In Madrid Castiglione, in his role as apostolic nuncio, asked for and obtained that all the Spanish clergy, in sign of mourning, suspended all religious activities and went in a procession to Charles V, to beg for the release of the Pope. On 20th August, Clemente VII sent Baldassarre a letter of severe and harsh reprimand, accusing him of not having been able to foresee the tragic events during his conversations with the Emperor and the men of his court, and, therefore, not to having warned the Pope in good time. To this accusation, that inflicted a burning defeat in the field of diplomacy which he held most dear, Castiglione replied on the 10th December, in a filial but dignified and proud manner: repeating his personal political convictions, demonstrating his fidelity and the loyalty of his behaviour, and listing the specific reasons that had made the sack of Rome possible.

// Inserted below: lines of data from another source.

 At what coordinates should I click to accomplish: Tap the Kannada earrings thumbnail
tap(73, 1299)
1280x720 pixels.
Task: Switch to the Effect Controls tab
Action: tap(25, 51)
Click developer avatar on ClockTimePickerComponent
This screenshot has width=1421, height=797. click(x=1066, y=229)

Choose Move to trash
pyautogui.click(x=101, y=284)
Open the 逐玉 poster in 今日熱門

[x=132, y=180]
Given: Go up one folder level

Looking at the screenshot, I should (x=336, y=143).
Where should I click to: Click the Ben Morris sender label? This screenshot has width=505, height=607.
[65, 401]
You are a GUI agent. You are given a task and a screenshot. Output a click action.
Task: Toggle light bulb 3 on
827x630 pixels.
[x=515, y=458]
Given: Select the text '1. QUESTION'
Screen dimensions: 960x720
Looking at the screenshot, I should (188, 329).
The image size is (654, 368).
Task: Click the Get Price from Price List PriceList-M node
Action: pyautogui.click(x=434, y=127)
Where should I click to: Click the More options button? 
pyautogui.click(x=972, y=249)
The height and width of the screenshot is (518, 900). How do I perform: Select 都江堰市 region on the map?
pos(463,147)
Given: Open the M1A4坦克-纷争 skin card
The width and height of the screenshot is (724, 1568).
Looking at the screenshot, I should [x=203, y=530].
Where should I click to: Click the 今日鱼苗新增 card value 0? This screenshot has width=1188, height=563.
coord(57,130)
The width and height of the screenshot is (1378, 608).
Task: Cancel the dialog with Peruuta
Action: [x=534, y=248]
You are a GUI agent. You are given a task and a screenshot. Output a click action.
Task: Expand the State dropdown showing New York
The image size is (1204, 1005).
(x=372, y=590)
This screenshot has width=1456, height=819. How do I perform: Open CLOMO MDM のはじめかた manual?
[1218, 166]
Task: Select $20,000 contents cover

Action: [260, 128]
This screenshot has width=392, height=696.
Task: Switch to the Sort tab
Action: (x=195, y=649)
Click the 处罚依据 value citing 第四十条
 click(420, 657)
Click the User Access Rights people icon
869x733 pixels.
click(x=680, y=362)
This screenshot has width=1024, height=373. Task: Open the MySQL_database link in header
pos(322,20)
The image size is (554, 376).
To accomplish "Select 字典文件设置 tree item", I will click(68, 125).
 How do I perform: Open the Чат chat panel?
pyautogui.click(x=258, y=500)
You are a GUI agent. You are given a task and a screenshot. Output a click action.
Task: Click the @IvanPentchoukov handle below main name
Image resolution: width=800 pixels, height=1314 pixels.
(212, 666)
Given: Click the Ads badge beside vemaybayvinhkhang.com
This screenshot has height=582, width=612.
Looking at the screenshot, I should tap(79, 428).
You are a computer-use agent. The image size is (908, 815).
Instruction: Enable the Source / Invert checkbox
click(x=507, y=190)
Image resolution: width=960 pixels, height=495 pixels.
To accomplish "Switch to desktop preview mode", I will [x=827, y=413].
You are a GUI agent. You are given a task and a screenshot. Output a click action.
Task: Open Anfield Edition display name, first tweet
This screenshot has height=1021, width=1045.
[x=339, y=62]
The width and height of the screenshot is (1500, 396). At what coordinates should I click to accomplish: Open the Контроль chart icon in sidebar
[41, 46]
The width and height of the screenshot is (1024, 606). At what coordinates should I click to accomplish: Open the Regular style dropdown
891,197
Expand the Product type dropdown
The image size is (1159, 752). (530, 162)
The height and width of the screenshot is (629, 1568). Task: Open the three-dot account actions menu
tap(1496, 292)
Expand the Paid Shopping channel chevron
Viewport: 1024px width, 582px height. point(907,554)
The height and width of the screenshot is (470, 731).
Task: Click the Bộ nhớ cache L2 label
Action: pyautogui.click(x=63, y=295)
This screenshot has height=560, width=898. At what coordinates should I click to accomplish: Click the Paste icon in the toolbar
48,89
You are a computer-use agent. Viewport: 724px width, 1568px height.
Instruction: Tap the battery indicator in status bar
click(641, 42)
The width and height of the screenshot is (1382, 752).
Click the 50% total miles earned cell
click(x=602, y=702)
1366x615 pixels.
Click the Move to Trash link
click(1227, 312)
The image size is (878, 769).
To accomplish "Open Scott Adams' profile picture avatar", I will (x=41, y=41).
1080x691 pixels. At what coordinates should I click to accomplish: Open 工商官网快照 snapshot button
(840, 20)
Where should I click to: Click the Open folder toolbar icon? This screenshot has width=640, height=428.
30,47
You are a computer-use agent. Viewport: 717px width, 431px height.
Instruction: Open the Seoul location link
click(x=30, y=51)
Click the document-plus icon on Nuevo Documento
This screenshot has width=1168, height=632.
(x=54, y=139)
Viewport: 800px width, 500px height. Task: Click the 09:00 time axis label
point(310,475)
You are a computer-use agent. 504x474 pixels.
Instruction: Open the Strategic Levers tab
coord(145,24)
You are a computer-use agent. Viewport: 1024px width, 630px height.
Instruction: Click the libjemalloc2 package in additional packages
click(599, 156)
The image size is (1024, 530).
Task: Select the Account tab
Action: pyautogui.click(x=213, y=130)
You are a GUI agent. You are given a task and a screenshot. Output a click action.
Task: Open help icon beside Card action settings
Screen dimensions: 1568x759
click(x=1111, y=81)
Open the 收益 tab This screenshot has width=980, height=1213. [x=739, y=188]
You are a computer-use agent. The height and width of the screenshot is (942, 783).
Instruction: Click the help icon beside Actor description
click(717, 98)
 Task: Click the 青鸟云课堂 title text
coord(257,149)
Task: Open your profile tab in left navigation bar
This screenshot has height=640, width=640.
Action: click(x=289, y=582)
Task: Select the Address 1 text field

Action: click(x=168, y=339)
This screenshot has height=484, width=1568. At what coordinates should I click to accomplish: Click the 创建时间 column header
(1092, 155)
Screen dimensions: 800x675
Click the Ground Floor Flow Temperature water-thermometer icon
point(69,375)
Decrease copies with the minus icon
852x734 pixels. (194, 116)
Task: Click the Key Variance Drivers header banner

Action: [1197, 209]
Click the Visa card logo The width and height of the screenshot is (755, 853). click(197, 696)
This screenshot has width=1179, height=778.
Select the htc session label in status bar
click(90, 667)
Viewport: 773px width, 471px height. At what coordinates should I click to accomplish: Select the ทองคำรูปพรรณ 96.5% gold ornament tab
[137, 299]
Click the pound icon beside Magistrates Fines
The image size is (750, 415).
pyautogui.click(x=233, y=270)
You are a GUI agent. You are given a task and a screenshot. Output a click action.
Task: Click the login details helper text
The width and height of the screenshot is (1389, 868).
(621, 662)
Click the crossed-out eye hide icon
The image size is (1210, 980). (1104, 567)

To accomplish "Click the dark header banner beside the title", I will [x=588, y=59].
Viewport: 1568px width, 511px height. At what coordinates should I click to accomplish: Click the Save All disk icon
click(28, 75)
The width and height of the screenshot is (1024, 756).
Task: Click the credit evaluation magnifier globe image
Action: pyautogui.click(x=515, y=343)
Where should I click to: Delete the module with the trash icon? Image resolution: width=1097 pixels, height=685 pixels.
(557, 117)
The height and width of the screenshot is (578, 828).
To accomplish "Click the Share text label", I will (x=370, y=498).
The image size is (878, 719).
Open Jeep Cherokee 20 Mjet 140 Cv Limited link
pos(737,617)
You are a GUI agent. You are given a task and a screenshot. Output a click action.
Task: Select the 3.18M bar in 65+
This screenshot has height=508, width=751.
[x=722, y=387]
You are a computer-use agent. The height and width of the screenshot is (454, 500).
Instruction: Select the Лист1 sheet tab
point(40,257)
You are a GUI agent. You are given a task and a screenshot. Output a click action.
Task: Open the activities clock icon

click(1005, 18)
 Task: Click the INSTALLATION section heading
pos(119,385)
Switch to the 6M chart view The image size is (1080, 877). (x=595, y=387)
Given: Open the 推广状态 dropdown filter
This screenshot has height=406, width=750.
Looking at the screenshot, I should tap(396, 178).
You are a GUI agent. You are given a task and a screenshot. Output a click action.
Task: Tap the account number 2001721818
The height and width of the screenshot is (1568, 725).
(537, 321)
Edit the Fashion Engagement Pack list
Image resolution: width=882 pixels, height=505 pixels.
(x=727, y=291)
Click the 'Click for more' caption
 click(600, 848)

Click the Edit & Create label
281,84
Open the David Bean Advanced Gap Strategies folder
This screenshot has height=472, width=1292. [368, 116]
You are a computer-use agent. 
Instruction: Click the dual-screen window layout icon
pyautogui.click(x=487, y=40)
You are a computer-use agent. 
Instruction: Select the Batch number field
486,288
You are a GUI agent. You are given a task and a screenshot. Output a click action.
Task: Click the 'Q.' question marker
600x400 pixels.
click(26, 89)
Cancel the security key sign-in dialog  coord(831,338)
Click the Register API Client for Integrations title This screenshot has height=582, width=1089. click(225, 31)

Shortly after that, in the spring of 1528, he discovered that the personal secretary of Charles V, Alfonso de Valdés, had written a Dialogo de las cosas occuridas en Roma, in which the regretful sack of Rome was described as legitimate due to the judgement of God, a provident punishment of Rome for the faults of the Pope and the Church of Rome. Castiglione realised that the Emperor’s advisors were now acting beyond the control of Charles V, in order to force the situation to the disadvantage of Rome and to provoke a definitive rupture, and so he expressly warned Valdés not to publish such a work. He then denounced to the Emperor the very serious and dangerous errors, both theological and political, contained in the text, which, however, was circulating as a manuscript and meeting with the consensus of the Spanish.

In September, to put an end to the issue, he wrote a barbed and daring epistle of rebuttal of the ideas put forward by Valdés, defining their inconsistency both on a doctrinal and diplomatic level.